- [TASK GOAL]: Rewrite the items, beginning at the line that contains "Viewport: 472px width, 276px" and continuing through the end, with "in-call chat messages" replaced by "in-call chat panel" and everything else unchanged. Leave out the pictures.

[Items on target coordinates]

=======

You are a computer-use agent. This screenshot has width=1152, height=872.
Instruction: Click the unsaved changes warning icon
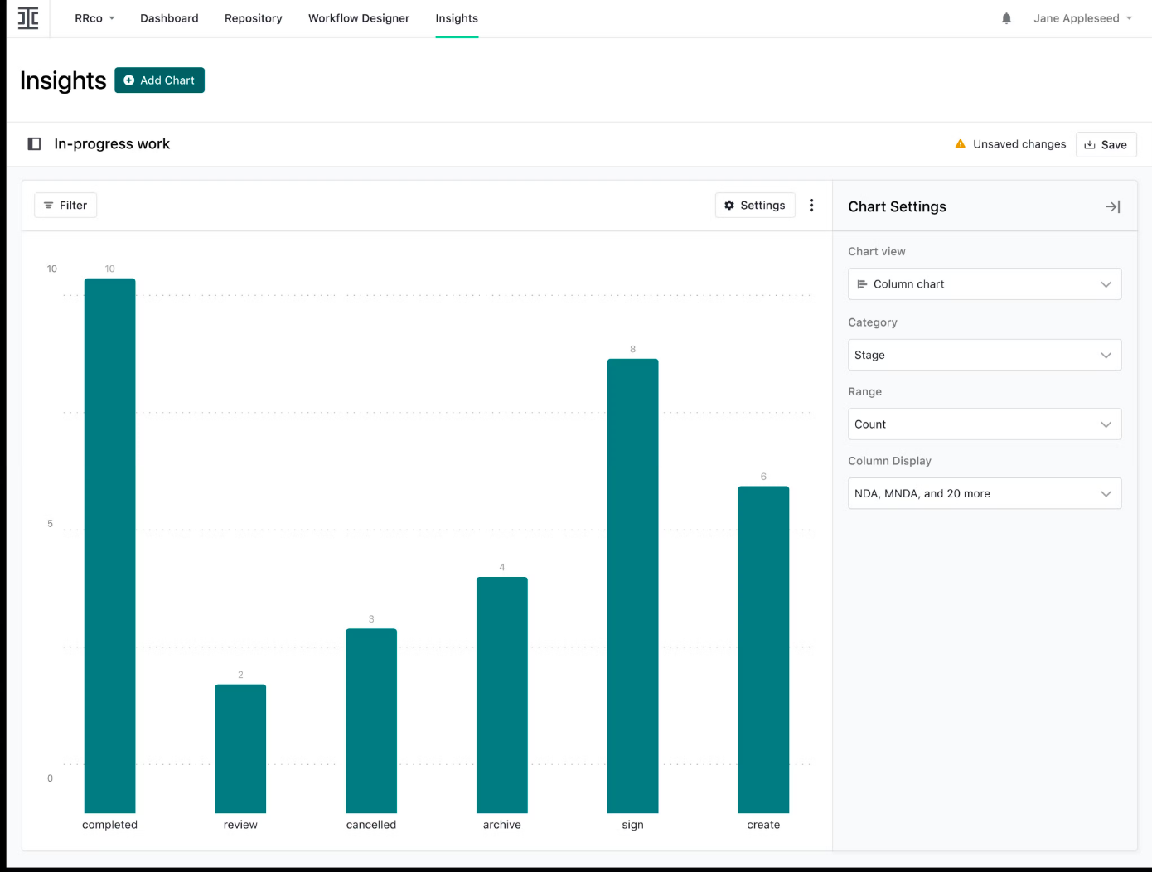[x=960, y=144]
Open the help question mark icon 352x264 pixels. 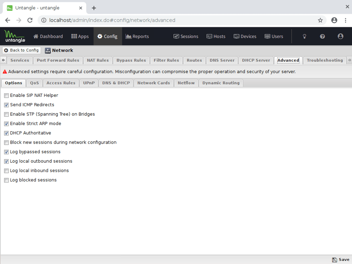(322, 37)
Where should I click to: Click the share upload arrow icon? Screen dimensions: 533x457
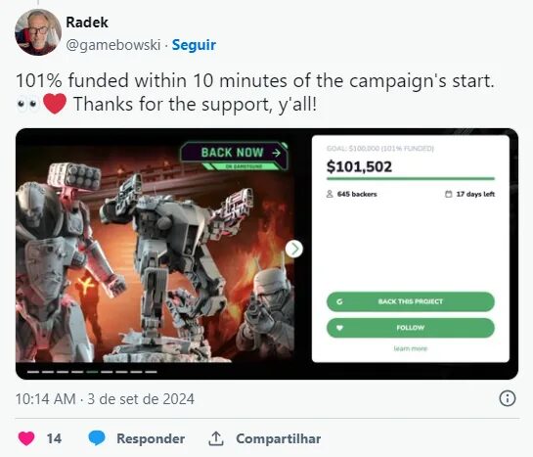(x=216, y=438)
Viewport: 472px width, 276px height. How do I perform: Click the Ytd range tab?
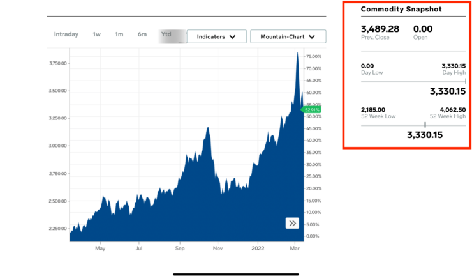pos(166,35)
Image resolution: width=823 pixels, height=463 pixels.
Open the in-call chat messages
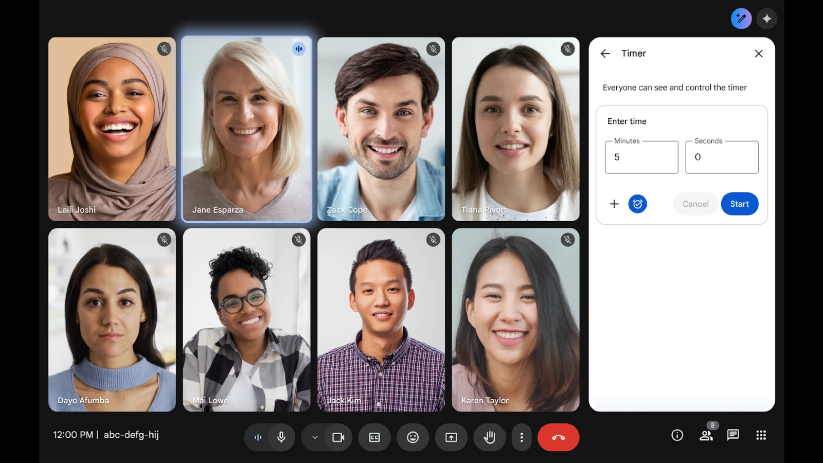click(x=733, y=435)
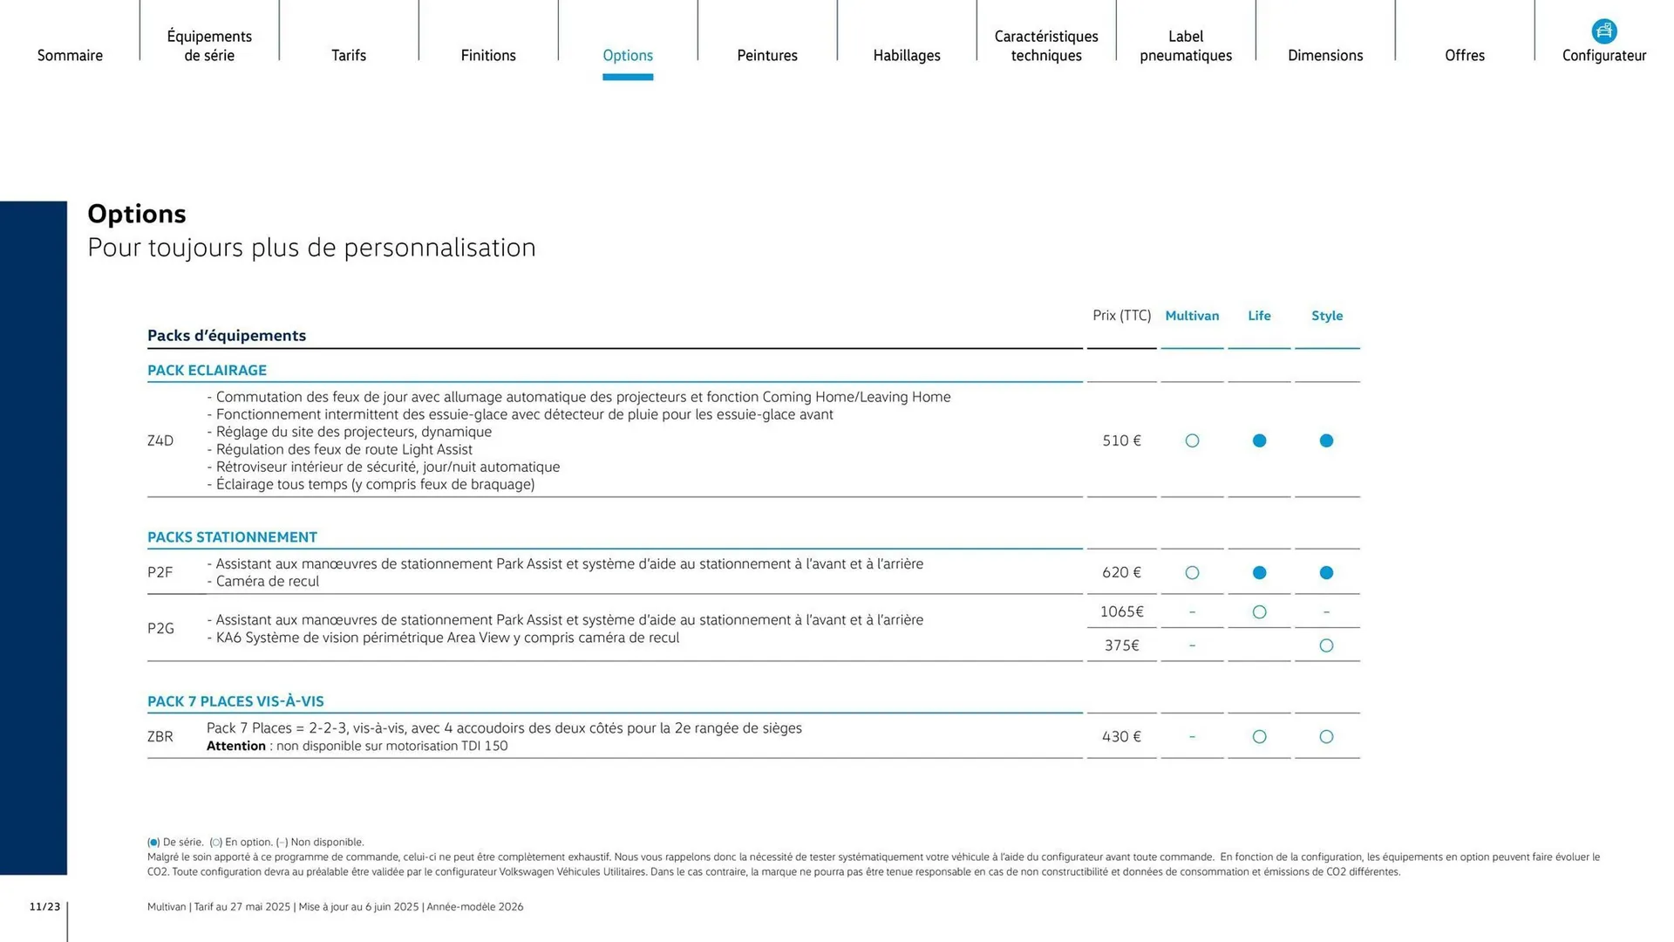Image resolution: width=1674 pixels, height=942 pixels.
Task: Click ZBR option circle under Life
Action: 1259,737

=======

- [RESULT OF THIS TASK]:
Viewport: 472px width, 276px height. How do I perform: Click the Ytd range tab?
pos(166,35)
Image resolution: width=823 pixels, height=463 pixels.
Open the in-call chat panel
click(x=733, y=435)
Image resolution: width=1674 pixels, height=942 pixels.
Task: Click ZBR option circle under Life
Action: 1259,737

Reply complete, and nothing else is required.